Termed “the nation’s attic” for its eclectic holdings of 154 million items, the Institution’s nineteen museums, nine research centers, and zoo include historical and architectural landmarks, mostly located in the District of Columbia.  The Institution’s thirty million annual visitors are admitted without charge.

1954

Groundbreaking for St. Lawrence Seaway

Groundbreaking ceremonies for the St. Lawrence Seaway, a system of locks, canals and channels in Canada and the United States that permit ocean-going vessels to travel from the Atlantic Ocean to the Great Lakes of North America, as far inland as the western end of Lake Superior.  The project was largely funded by Canada and was opened in 1959 by President Eisenhower and Queen Elizabeth II with a short cruise aboard the royal yacht HMY Britannia.

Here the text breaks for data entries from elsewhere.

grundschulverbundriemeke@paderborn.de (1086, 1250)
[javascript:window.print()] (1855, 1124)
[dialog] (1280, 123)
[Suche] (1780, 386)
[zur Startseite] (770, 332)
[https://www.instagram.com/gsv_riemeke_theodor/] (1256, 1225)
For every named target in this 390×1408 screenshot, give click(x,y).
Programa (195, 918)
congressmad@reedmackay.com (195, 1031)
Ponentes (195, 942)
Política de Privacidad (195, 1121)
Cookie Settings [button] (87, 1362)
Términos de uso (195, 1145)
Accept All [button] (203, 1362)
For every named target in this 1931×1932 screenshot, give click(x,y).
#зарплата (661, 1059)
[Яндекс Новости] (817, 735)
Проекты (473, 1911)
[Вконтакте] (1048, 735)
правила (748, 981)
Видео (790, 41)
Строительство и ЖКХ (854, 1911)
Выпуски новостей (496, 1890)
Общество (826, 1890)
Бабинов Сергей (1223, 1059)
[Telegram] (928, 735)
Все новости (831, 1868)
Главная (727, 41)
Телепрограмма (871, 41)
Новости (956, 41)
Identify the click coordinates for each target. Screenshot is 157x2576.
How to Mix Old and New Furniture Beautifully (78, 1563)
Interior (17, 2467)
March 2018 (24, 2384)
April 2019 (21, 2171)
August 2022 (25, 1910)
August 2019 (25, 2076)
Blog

A study found that maritime commerce along this waterway supported 227,000 jobs; contributed $14.1 billion in annual personal income, $33.5 billion in business revenue, and $6.4 billion in local purchases; and added $4.6 billion to federal, state/provincial, and local tax revenues.

1988

The US Makes Amends for Japanese Internment

On this day, President Reagan signed the Civil Liberties Act of 1988, which acknowledged the fundamental injustice of the evacuation, relocation, and internment of United States citizens and permanent resident aliens of Japanese ancestry during World War II; apologize on behalf of the people of the United States for the evacuation, relocation, and internment of such citizens and permanent resident aliens; and made restitution to those individuals of Japanese ancestry who were interned.

1993

Ruth Bader Ginsburg Sworn in as Second Woman Justice

Ruth Bader Ginsburg, who had served as a judge on the D.C. Circuit Court of Appeals since 1980, was nominated by President Clinton in 1993 to succeed retiring Justice Byron White.  She was confirmed 963-3.